Ayant pris connaissance de l'existence d'un site dont le nom est sacslongchamppascherfrs.com, le titulaire de la marque Longchamp n'a pas "dégainé" son droit de marque, mais notifié à Google qu'il a un droit d'auteur sur le logo composé d'un cheval. Pourquoi notifier à Google plutôt qu'engager une procédure relative au nom de domaine ? D'abord parce qu'un tel nom peut être vu comme licite, dans la mesure où il ne fait que citer une marque pour désigner les produits vendus (à la condition que ces produits soient authentiques).
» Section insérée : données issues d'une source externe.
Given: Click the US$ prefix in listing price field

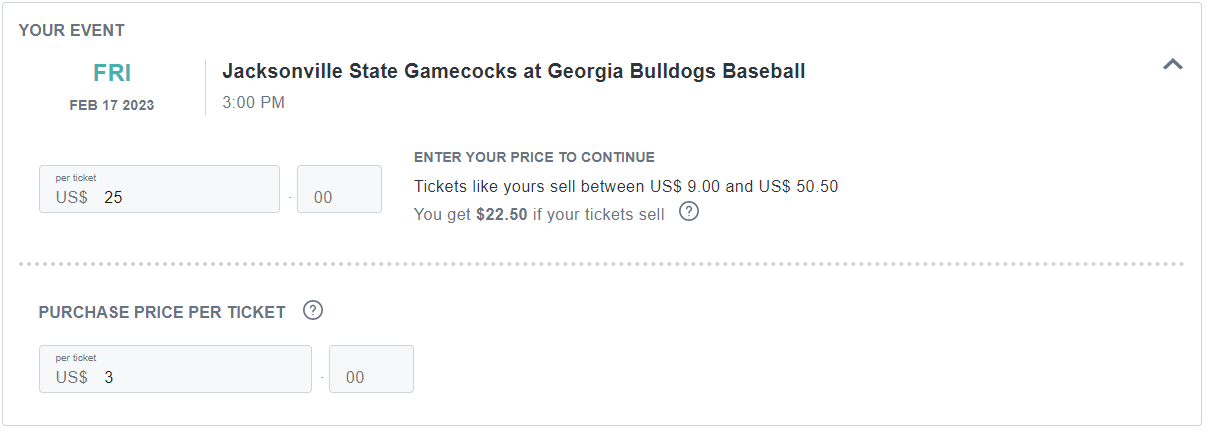Looking at the screenshot, I should pos(72,198).
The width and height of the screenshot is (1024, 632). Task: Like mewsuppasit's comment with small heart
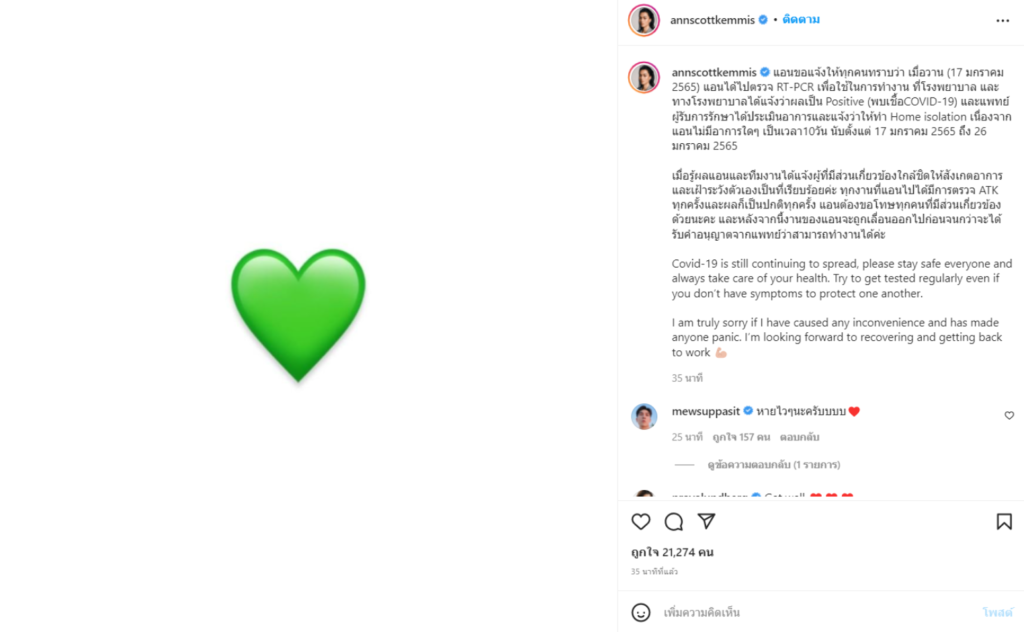point(1009,415)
Ensuite, on a certainement ici un exemple de changement de stratégie suite au changement de politique de référencement de Google l'été dernier : le signalement d'atteintes au copyright est censé faire baisser le référencement du site concerné, donc le rendre moins "gênant" pour le titulaire des droits sur Longchamp.

Critiquable décision rendue par la Cour Suprême du Canada : il suffirait qu'une marque déposée à l'étranger soit utilisée sur un site web pour qu'elle puisse constituer une antériorité susceptible de faire échec à l'enregistrement d'une marque à l'intérieur du Canada ! En l'occurrence, le site américain vrbo.com souhaitait attaquer le dépôt au Canada de la marque VRBO. Le site ne dirigeait pas ses activités vers le Canada, mais la juridiction a considéré que les habitants du pays y avaient accès puisqu'il était sur internet.
Ainsi que l'explique Michael Geist, celui qui cherchait à déposer la marque au Canada n'était pas animé des meilleures intentions (il voulait la revendre à la société américaine, forme de cyberquatting à rebours !). Il n'empêche que la décision est critiquable si elle doit constituer un précédent.